ARTISTA Y EMBAJADORA

NOITES DE FADO. Solista: Raquel Tavares (fadista); J.M.Nieto  (guitarra portuguesa). Diego  Clemente ( viola) Daniel Pinto (guitara bajo). Auditorio Gran Via.Bilbao 20-IV-16.
Se notó de inmediato su cuna de procedencia en el corazón de la Alfama lisboeta. En este quinto ciclo de los fados que llenan la sala de la BBK nos visitó una fadista en toda  la extensión de la palabra. Es decir, una cantante que domina ese arte de cantar los poemas portugueses a ritmo de fado corrido o tradicional con el hondo sentimiento requerido.
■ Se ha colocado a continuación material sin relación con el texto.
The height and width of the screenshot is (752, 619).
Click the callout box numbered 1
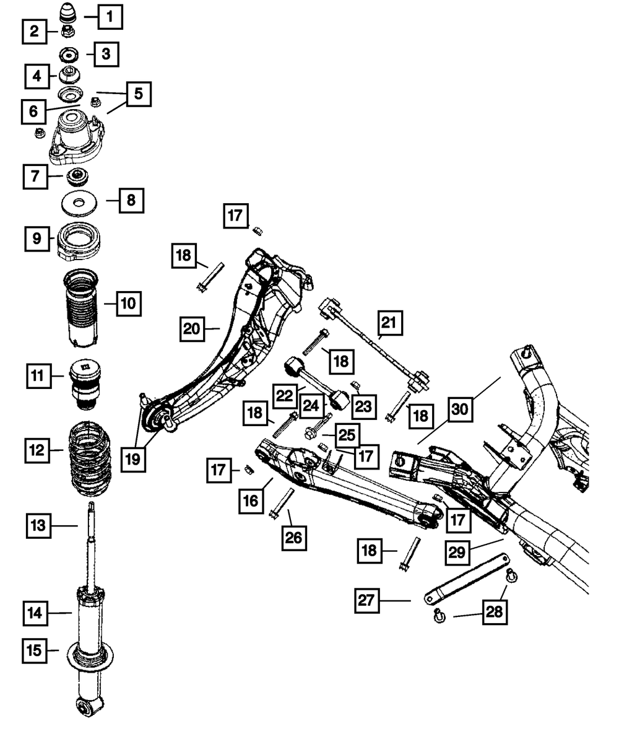tap(110, 17)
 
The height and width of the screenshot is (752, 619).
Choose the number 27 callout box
tap(367, 600)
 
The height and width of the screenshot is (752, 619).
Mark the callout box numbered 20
tap(193, 329)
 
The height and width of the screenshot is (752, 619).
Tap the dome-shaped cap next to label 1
tap(66, 14)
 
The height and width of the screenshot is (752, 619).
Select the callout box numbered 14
tap(37, 613)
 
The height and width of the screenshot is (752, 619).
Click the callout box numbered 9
tap(37, 238)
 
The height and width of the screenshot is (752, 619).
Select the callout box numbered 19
tap(134, 459)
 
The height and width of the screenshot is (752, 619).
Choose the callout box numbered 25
tap(346, 435)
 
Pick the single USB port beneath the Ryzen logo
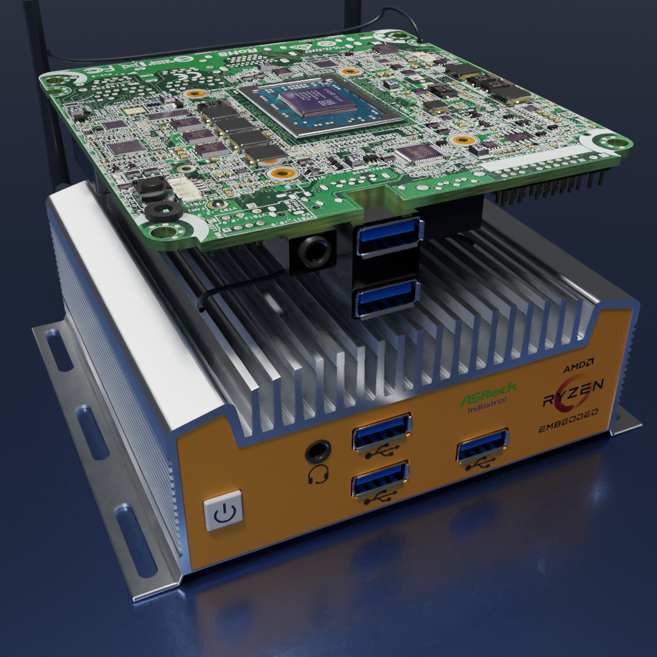pyautogui.click(x=482, y=445)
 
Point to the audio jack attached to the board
pyautogui.click(x=314, y=253)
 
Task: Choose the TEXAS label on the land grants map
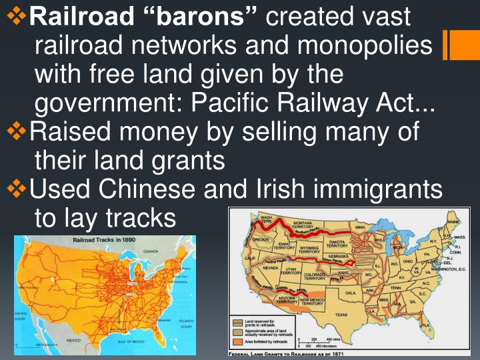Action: [x=341, y=315]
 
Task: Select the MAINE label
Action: [x=453, y=221]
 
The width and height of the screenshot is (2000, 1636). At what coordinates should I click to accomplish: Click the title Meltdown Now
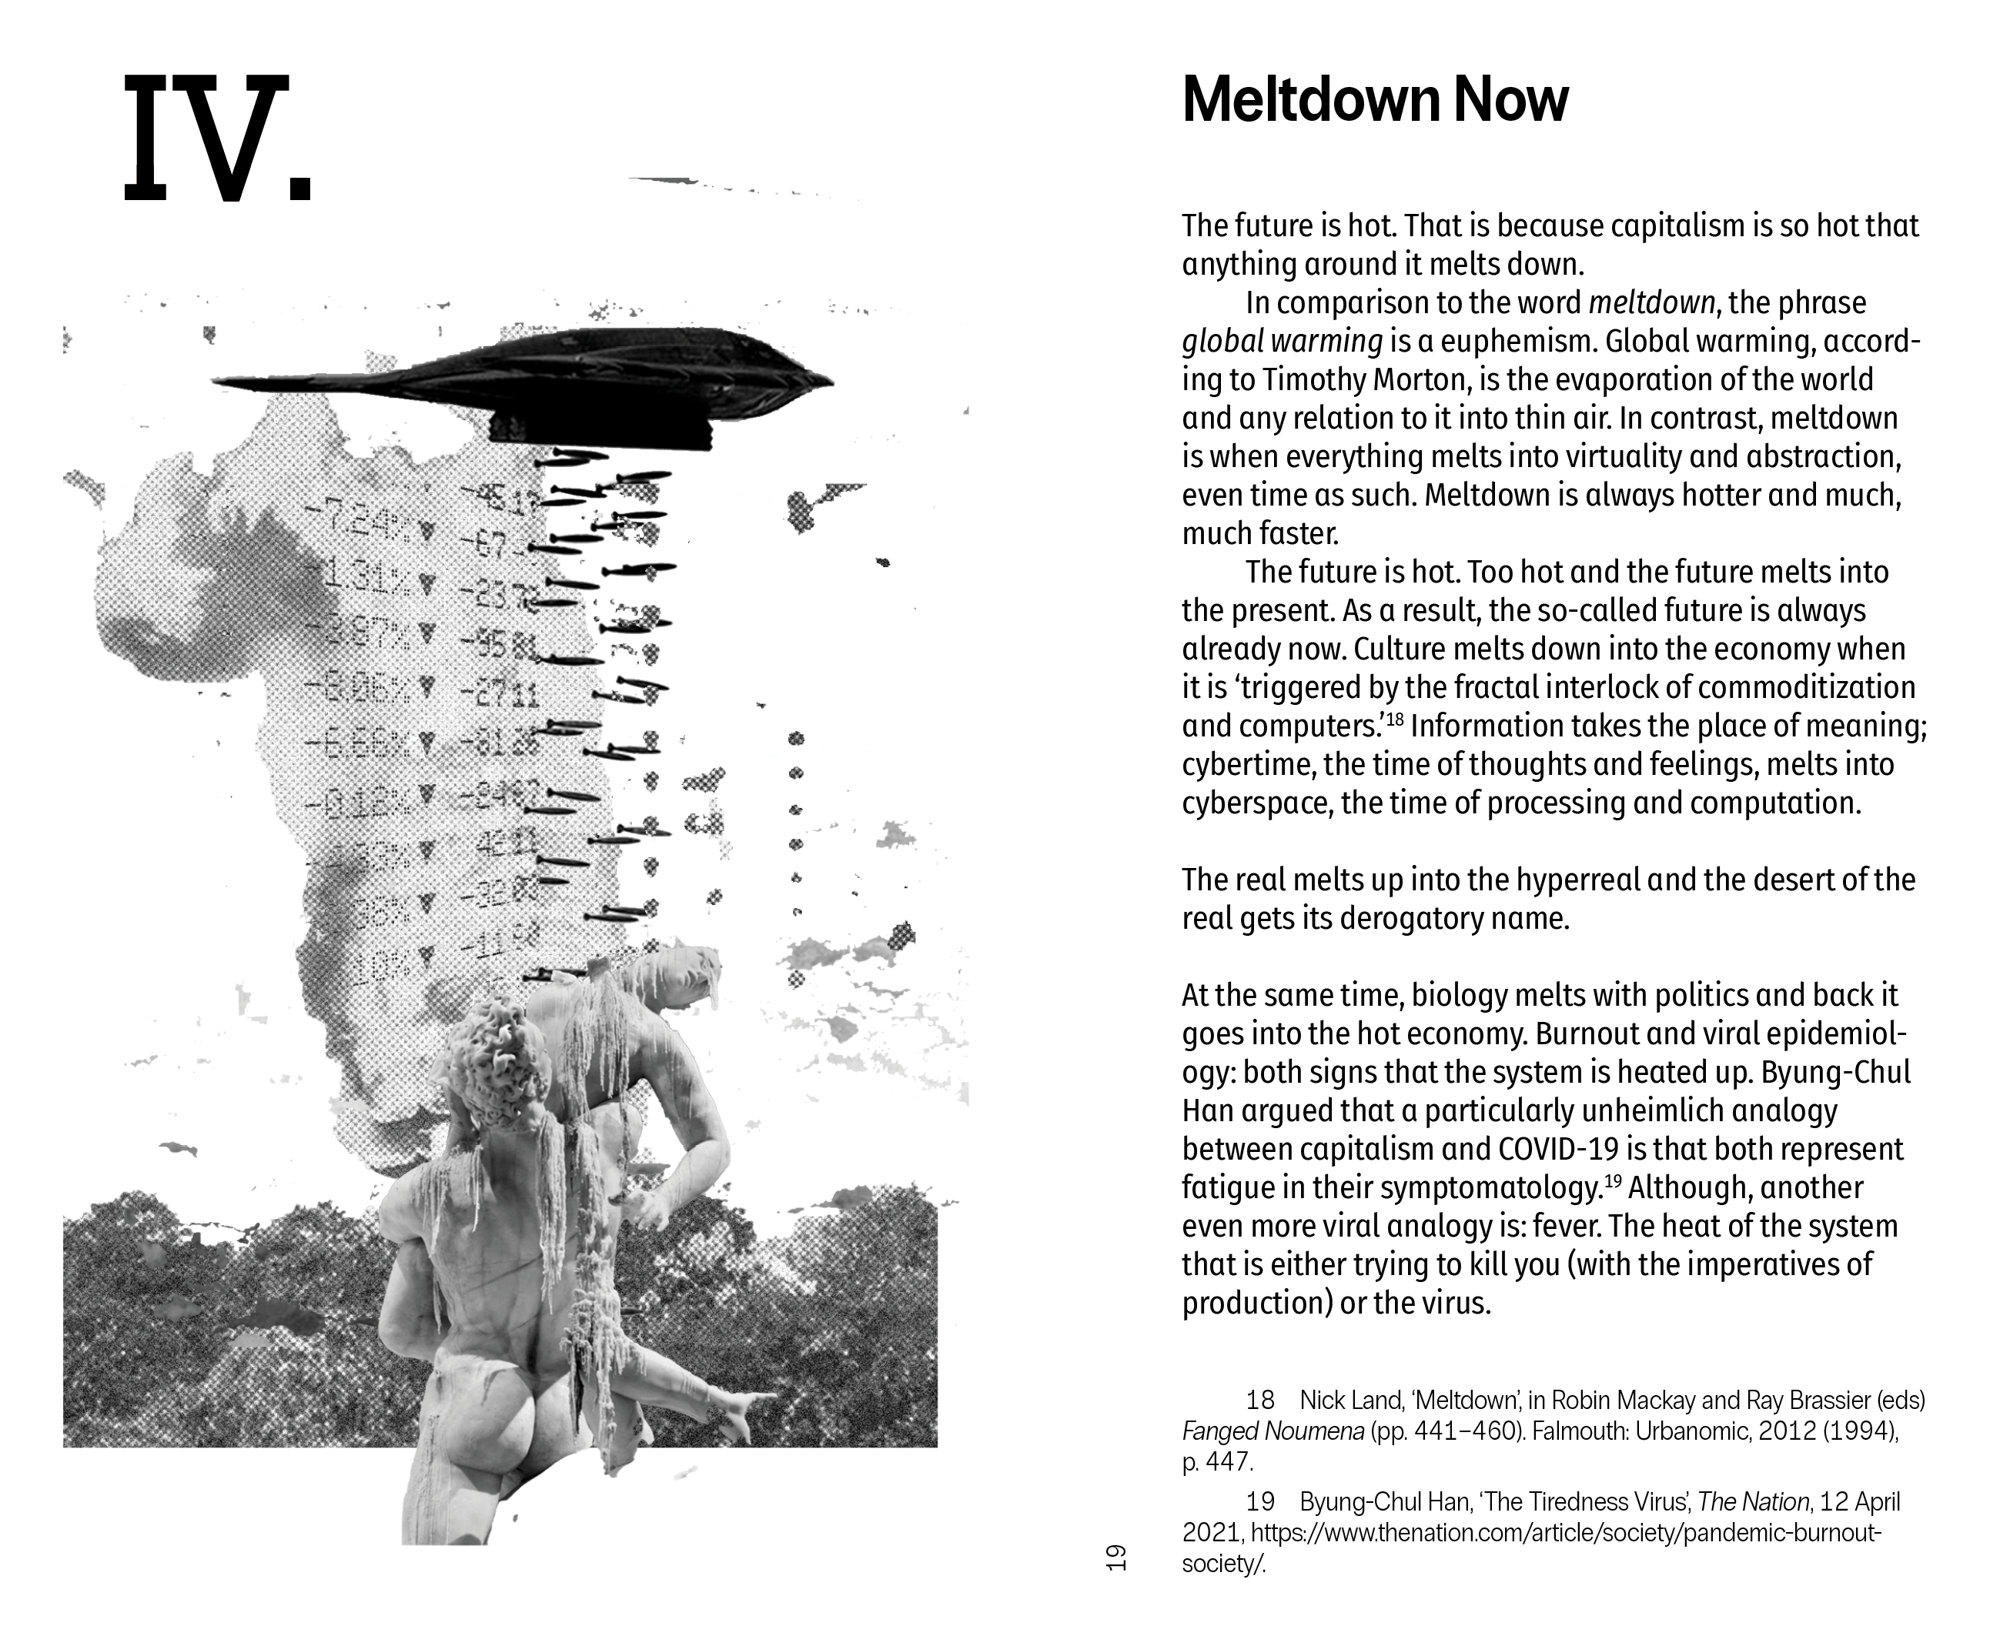[1374, 99]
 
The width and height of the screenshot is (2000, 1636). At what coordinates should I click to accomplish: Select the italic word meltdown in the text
[1651, 302]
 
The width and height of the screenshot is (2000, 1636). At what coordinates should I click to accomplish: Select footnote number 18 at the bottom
[1260, 1401]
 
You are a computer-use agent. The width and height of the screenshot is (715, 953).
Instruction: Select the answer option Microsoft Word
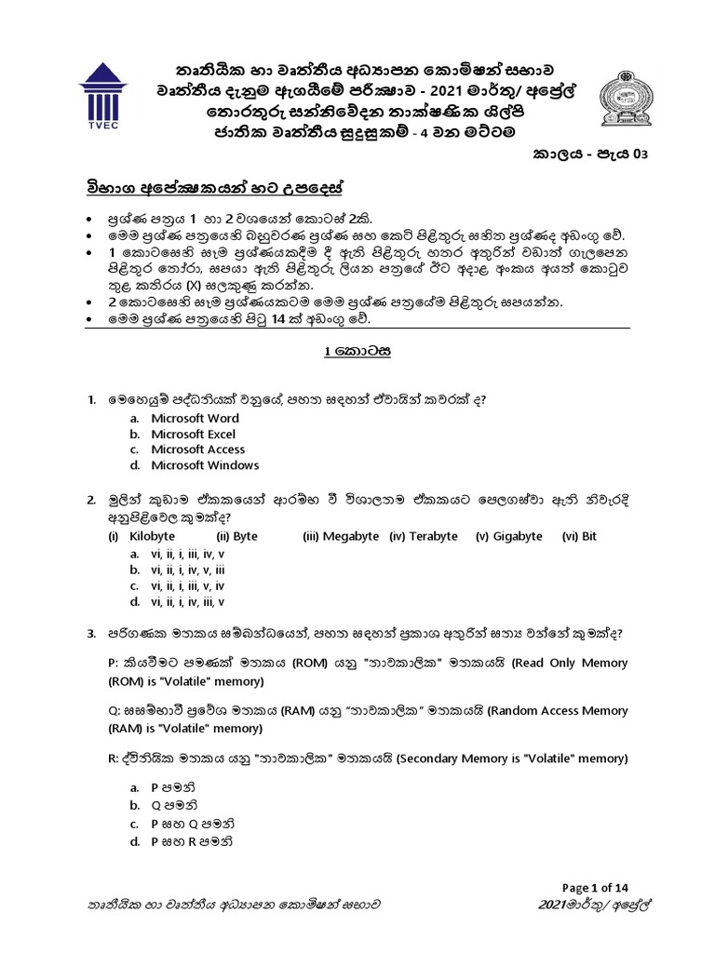[x=195, y=419]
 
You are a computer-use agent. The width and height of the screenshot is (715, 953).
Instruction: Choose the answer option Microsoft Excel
[x=194, y=435]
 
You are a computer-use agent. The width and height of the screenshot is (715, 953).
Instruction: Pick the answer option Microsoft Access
[x=197, y=450]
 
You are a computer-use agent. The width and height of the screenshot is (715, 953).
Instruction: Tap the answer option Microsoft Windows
[x=205, y=465]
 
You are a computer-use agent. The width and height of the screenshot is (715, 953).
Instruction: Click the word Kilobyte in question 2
[x=153, y=537]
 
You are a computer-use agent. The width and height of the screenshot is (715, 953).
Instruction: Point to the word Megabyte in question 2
[x=352, y=537]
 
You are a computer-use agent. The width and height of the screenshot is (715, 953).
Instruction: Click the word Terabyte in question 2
[x=433, y=537]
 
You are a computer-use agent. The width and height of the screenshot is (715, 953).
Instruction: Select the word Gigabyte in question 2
[x=517, y=537]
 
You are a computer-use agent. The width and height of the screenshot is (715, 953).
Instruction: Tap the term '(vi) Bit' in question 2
[x=579, y=537]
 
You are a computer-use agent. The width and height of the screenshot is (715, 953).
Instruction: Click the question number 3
[x=91, y=634]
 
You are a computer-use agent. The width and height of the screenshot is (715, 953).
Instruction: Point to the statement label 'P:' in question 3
[x=115, y=664]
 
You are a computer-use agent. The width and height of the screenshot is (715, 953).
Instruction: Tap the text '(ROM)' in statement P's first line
[x=309, y=664]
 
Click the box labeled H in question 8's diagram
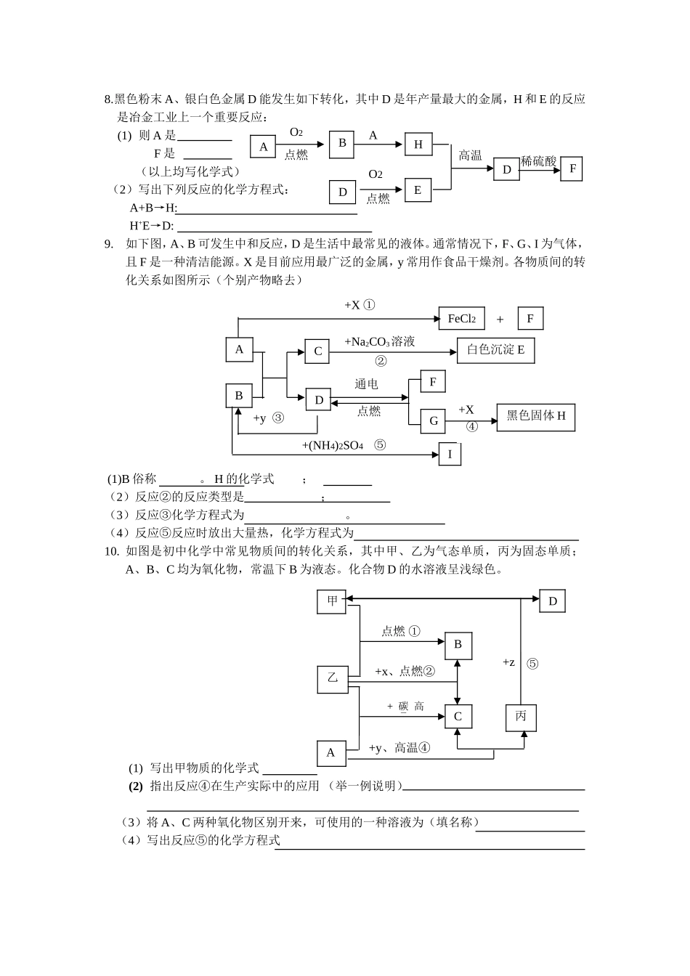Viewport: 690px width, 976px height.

Raquel Tavares es sin duda una inmejorable embajadora portuguesa gracias a la belleza de su interpretación acompañada de una voz corpórea, un cantar  muy afinado y de gran musicalidad. Fueron dos horas de atracción porque esta citada fadista es inteligente al saber cómo contactar con el público y rebosar simpatía. Además, como todo o toda gran fadista, se ha de preocupar de estar en compañía de notables acompañantes musicales, Raquel Tavares se presentó con tres jóvenes como ella. Sonó el punteo claro y limpio de Jose Manuel Nieto a la guitarra portuguesa y con Diego Clemente y Daniel Pinto la guitarra clásica y el bajo respectivamente. Sigue el éxito de esta sala bilbaína en cuya programación figuran cinco tardes de fado y para los que cada vez resukta más complicado lograr una localidad.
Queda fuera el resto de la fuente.